Take a rectangle imagine you have a fixed perimeter, but that you can vary its sides. Of those rectangles which one has greatest area?
Make a "mental movie" of the rectangle with varying sides, from a very big horizontal side to a small one, you can also look at the picture below, making more rectangles with your imagination.
Let's take the perimeter to be 20 and the sides to be "a" and "b".
Then a+b+a+b=20 and a+b=10
Think about big sides (close to 10) what happens to the area? Why?
Big sides makes bad rectangles because the other side will be forced to be small (maybe almost zero) giving a small final area.
Small and big "a" and "b" gives bad choices so maybe the "equilibrium" a=b is the best choice.
Since a+b=10 we get a=b= 5
Indeed the area in this case will be, 5*5= 25, some more cases below:
A=5*5= 25
A=6*4= 24
A=7*3= 21
A=8*2= 16
A=9*1= 9
So a=b=5 definitively looks like the best choice.

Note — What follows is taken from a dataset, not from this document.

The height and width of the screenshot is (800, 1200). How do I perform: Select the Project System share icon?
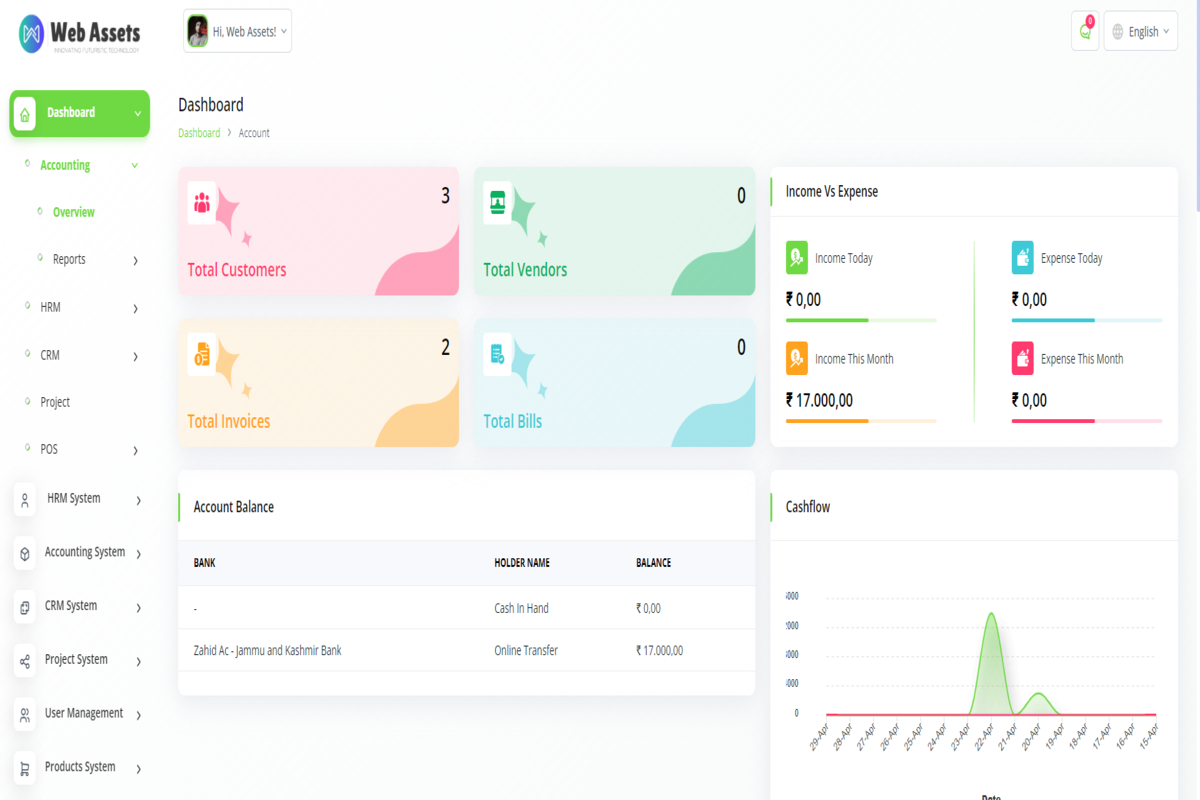click(x=24, y=660)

We could also try
A=5.1*4.9 = 24.99
and many others, making it even more compelling. Can we visualize what is happening here?
In this picture ABCD is our square and AMNP is some rectangle with same perimeter as the square, we want to show that AMNP has a smaller area than ABCD. But think for a moment, why is that?

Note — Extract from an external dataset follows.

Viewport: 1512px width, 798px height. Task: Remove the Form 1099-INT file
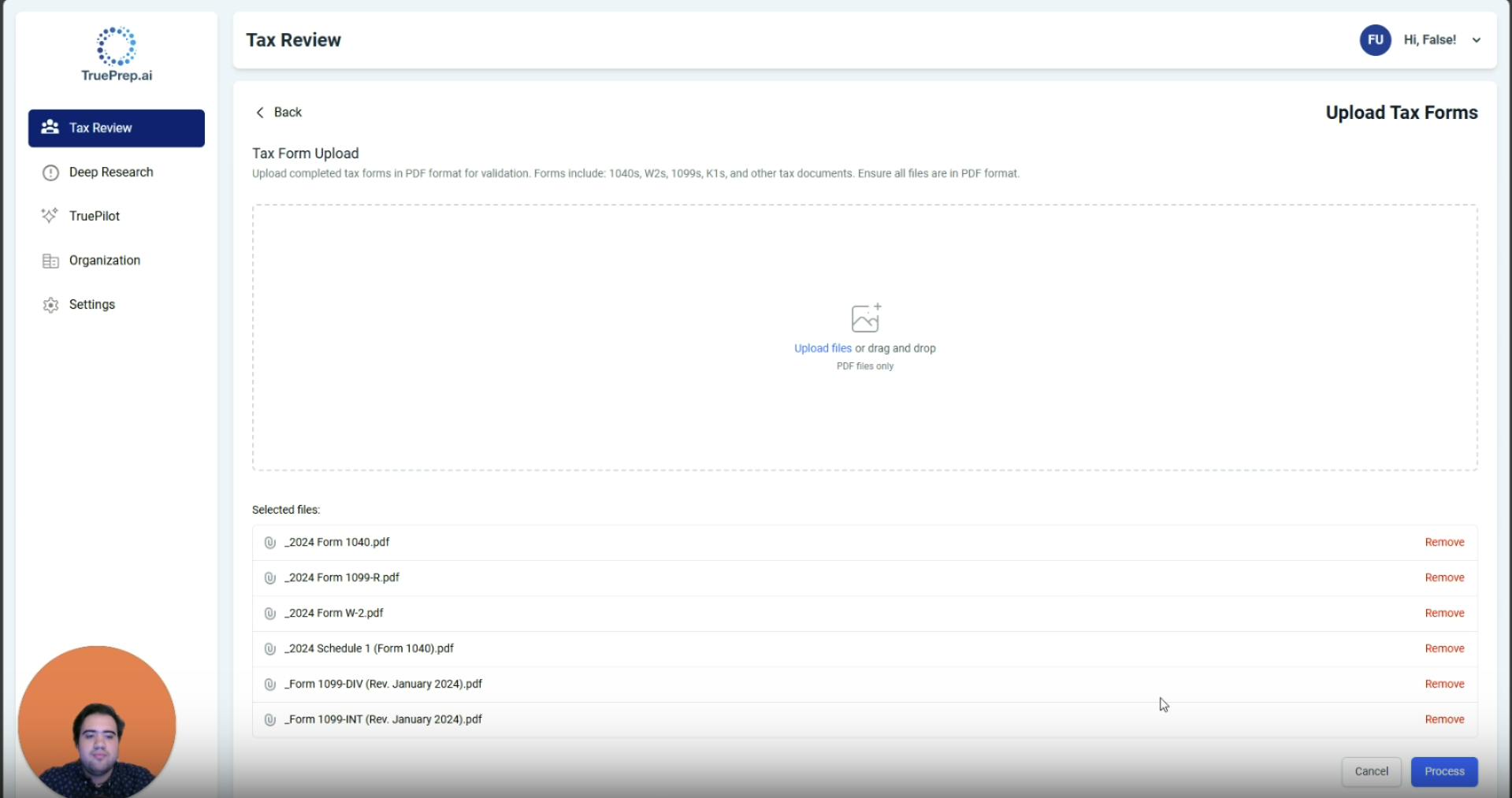click(x=1444, y=719)
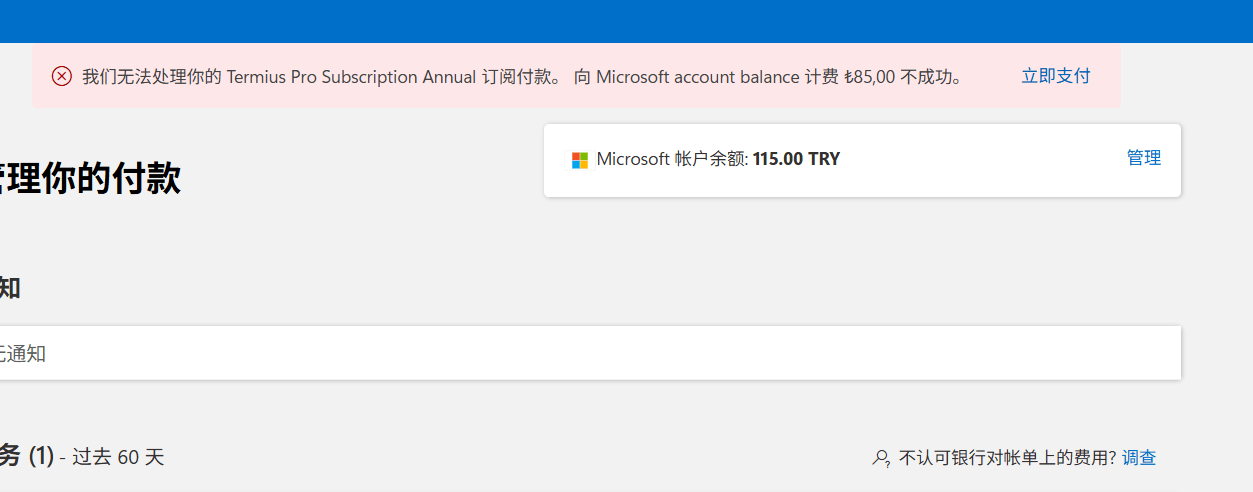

Here AN is smaller then side AC by the same amount that the side AM is greater than AB (or CN=BM), since they have the same perimeter. In relation to the square the rectangle AMNP gained the area BMEP and lost the area MECD. Those two rectangles have one side in common BM=CN, but BE is less than NE. Thus the rectangle lost more area than it gained from the square and so the square has greater area!

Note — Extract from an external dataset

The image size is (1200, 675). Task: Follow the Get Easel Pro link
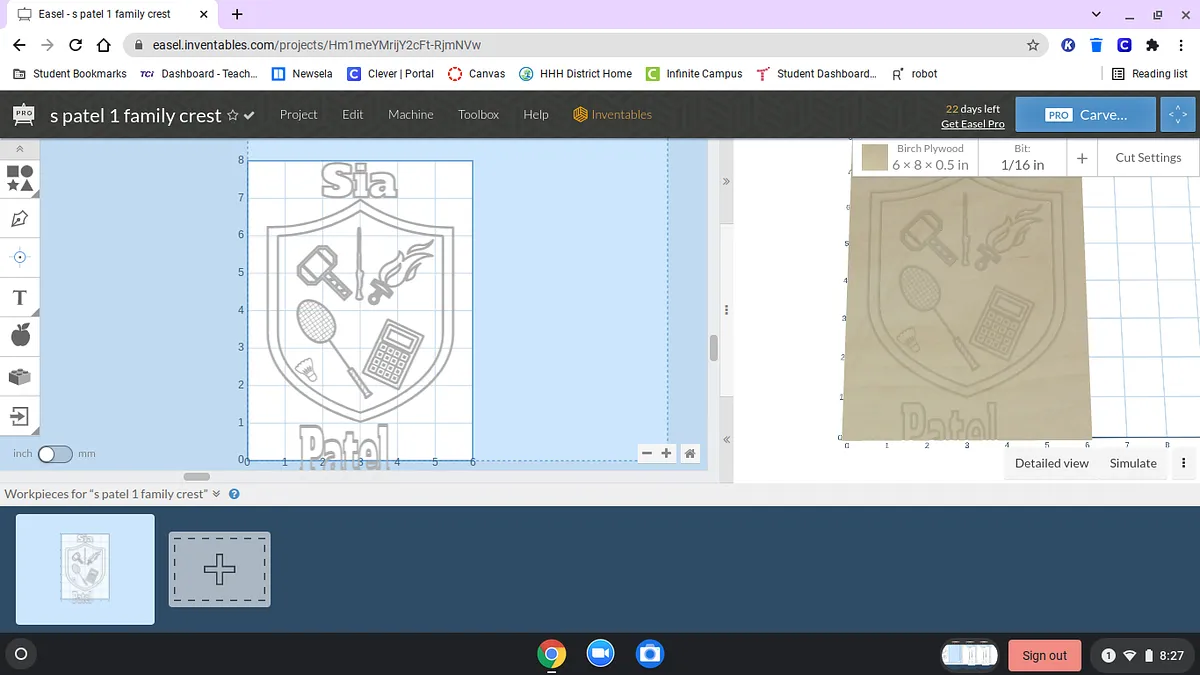(972, 124)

(Idea of argument from Rademacher and Toeplitz, great book by the way)
A more algebraical way uses a similar idea, comparing the sides of a and b with the square with sides 5,5 we get: a= 5-k and b= 5+k and a+b= 10 then:
Area= A= a*b = (5-k)*(5+k)= 25 - k 2
That is always smaller then 25! So the best is the square or k=0.
Actually we got a little more than that, that the farthest the rectangle is from the square (bigger k) the smaller the area it has.
Problem: Use the geometrical reasoning to get to the same conclusion.
More on that in this post.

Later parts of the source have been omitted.